*TASK TO COMPLETE*: Your job is to write out each record exactly, leaving none out.

*DATA PROVIDED*:
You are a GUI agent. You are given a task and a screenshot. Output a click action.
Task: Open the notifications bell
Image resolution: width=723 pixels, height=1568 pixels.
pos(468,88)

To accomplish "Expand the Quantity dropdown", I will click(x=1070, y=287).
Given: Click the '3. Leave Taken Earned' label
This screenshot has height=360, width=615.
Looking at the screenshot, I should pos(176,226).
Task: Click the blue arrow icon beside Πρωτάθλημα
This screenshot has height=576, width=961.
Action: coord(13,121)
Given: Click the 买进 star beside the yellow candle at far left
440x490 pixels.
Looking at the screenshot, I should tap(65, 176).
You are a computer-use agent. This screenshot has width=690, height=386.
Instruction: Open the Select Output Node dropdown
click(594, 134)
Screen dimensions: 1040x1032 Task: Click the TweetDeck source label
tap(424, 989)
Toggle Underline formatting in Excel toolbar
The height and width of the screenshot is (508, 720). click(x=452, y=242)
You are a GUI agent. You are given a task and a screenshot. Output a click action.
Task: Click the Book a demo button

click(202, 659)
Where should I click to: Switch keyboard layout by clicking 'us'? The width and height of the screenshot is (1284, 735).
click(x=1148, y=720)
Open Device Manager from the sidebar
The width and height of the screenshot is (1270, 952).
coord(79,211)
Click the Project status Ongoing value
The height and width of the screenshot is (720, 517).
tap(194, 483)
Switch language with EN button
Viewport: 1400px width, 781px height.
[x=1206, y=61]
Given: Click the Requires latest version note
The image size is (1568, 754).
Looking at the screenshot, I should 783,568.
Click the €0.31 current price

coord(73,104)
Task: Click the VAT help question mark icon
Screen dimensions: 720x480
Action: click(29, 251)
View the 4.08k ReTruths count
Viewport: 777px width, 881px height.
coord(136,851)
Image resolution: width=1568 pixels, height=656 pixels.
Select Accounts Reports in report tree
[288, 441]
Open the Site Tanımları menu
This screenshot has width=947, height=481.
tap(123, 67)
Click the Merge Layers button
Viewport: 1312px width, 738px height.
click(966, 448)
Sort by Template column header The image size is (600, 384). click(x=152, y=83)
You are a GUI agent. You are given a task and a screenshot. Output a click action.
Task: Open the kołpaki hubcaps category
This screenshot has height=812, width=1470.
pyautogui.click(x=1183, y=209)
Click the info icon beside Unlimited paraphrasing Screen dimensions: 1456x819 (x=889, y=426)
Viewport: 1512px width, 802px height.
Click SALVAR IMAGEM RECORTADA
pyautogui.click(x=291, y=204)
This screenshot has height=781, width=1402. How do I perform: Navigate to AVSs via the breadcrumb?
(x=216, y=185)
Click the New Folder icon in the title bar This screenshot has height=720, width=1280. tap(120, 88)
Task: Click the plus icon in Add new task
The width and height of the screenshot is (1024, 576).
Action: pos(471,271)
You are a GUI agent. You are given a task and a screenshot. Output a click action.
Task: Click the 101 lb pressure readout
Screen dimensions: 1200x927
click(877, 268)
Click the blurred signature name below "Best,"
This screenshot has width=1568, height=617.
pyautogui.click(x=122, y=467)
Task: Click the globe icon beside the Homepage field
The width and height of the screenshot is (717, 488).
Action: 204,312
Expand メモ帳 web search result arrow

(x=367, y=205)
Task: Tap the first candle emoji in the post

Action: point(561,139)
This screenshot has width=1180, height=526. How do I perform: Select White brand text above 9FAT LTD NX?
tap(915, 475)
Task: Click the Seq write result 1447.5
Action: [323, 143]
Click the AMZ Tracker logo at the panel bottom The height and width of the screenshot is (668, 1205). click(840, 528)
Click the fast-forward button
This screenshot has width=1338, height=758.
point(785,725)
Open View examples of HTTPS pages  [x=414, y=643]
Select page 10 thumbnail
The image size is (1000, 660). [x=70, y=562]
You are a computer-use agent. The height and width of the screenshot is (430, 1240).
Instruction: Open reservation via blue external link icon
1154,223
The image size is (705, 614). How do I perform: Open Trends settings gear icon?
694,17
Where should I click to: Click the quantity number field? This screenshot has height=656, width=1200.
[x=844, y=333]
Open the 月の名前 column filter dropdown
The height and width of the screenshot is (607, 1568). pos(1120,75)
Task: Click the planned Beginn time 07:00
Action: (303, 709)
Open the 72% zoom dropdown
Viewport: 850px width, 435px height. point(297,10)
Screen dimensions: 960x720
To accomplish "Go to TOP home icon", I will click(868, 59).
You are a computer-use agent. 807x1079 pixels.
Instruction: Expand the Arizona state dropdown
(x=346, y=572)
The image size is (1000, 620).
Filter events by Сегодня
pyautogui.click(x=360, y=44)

*YOUR SOLUTION*:
You are a GUI agent. You are given a task and a screenshot. Output a click action.
Task: Open the notifications bell
Image resolution: width=723 pixels, height=1568 pixels.
pos(468,88)

To accomplish "Expand the Quantity dropdown", I will click(x=1070, y=287).
Given: Click the '3. Leave Taken Earned' label
This screenshot has height=360, width=615.
Looking at the screenshot, I should pos(176,226).
Task: Click the blue arrow icon beside Πρωτάθλημα
This screenshot has height=576, width=961.
Action: coord(13,121)
Given: Click the 买进 star beside the yellow candle at far left
440x490 pixels.
Looking at the screenshot, I should tap(65, 176).
You are a computer-use agent. This screenshot has width=690, height=386.
Instruction: Open the Select Output Node dropdown
click(594, 134)
Screen dimensions: 1040x1032 Task: Click the TweetDeck source label
tap(424, 989)
Toggle Underline formatting in Excel toolbar
The height and width of the screenshot is (508, 720). click(x=452, y=242)
You are a GUI agent. You are given a task and a screenshot. Output a click action.
Task: Click the Book a demo button

click(202, 659)
Where should I click to: Switch keyboard layout by clicking 'us'? The width and height of the screenshot is (1284, 735).
click(x=1148, y=720)
Open Device Manager from the sidebar
The width and height of the screenshot is (1270, 952).
coord(79,211)
Click the Project status Ongoing value
The height and width of the screenshot is (720, 517).
tap(194, 483)
Switch language with EN button
Viewport: 1400px width, 781px height.
[x=1206, y=61]
Given: Click the Requires latest version note
The image size is (1568, 754).
Looking at the screenshot, I should 783,568.
Click the €0.31 current price

coord(73,104)
Task: Click the VAT help question mark icon
Screen dimensions: 720x480
Action: click(29, 251)
View the 4.08k ReTruths count
Viewport: 777px width, 881px height.
coord(136,851)
Image resolution: width=1568 pixels, height=656 pixels.
Select Accounts Reports in report tree
[288, 441]
Open the Site Tanımları menu
This screenshot has width=947, height=481.
tap(123, 67)
Click the Merge Layers button
Viewport: 1312px width, 738px height.
click(966, 448)
Sort by Template column header The image size is (600, 384). click(x=152, y=83)
You are a GUI agent. You are given a task and a screenshot. Output a click action.
Task: Open the kołpaki hubcaps category
This screenshot has height=812, width=1470.
pyautogui.click(x=1183, y=209)
Click the info icon beside Unlimited paraphrasing Screen dimensions: 1456x819 (x=889, y=426)
Viewport: 1512px width, 802px height.
Click SALVAR IMAGEM RECORTADA
pyautogui.click(x=291, y=204)
This screenshot has height=781, width=1402. How do I perform: Navigate to AVSs via the breadcrumb?
(x=216, y=185)
Click the New Folder icon in the title bar This screenshot has height=720, width=1280. tap(120, 88)
Task: Click the plus icon in Add new task
The width and height of the screenshot is (1024, 576).
Action: pos(471,271)
You are a GUI agent. You are given a task and a screenshot. Output a click action.
Task: Click the 101 lb pressure readout
Screen dimensions: 1200x927
click(877, 268)
Click the blurred signature name below "Best,"
This screenshot has width=1568, height=617.
pyautogui.click(x=122, y=467)
Task: Click the globe icon beside the Homepage field
The width and height of the screenshot is (717, 488).
Action: 204,312
Expand メモ帳 web search result arrow

(x=367, y=205)
Task: Tap the first candle emoji in the post

Action: point(561,139)
This screenshot has width=1180, height=526. How do I perform: Select White brand text above 9FAT LTD NX?
tap(915, 475)
Task: Click the Seq write result 1447.5
Action: [323, 143]
Click the AMZ Tracker logo at the panel bottom The height and width of the screenshot is (668, 1205). click(840, 528)
Click the fast-forward button
This screenshot has width=1338, height=758.
point(785,725)
Open View examples of HTTPS pages  [x=414, y=643]
Select page 10 thumbnail
The image size is (1000, 660). [x=70, y=562]
You are a computer-use agent. The height and width of the screenshot is (430, 1240).
Instruction: Open reservation via blue external link icon
1154,223
The image size is (705, 614). How do I perform: Open Trends settings gear icon?
694,17
Where should I click to: Click the quantity number field? This screenshot has height=656, width=1200.
[x=844, y=333]
Open the 月の名前 column filter dropdown
The height and width of the screenshot is (607, 1568). pos(1120,75)
Task: Click the planned Beginn time 07:00
Action: (303, 709)
Open the 72% zoom dropdown
Viewport: 850px width, 435px height. point(297,10)
Screen dimensions: 960x720
To accomplish "Go to TOP home icon", I will click(868, 59).
You are a computer-use agent. 807x1079 pixels.
Instruction: Expand the Arizona state dropdown
(x=346, y=572)
The image size is (1000, 620).
Filter events by Сегодня
pyautogui.click(x=360, y=44)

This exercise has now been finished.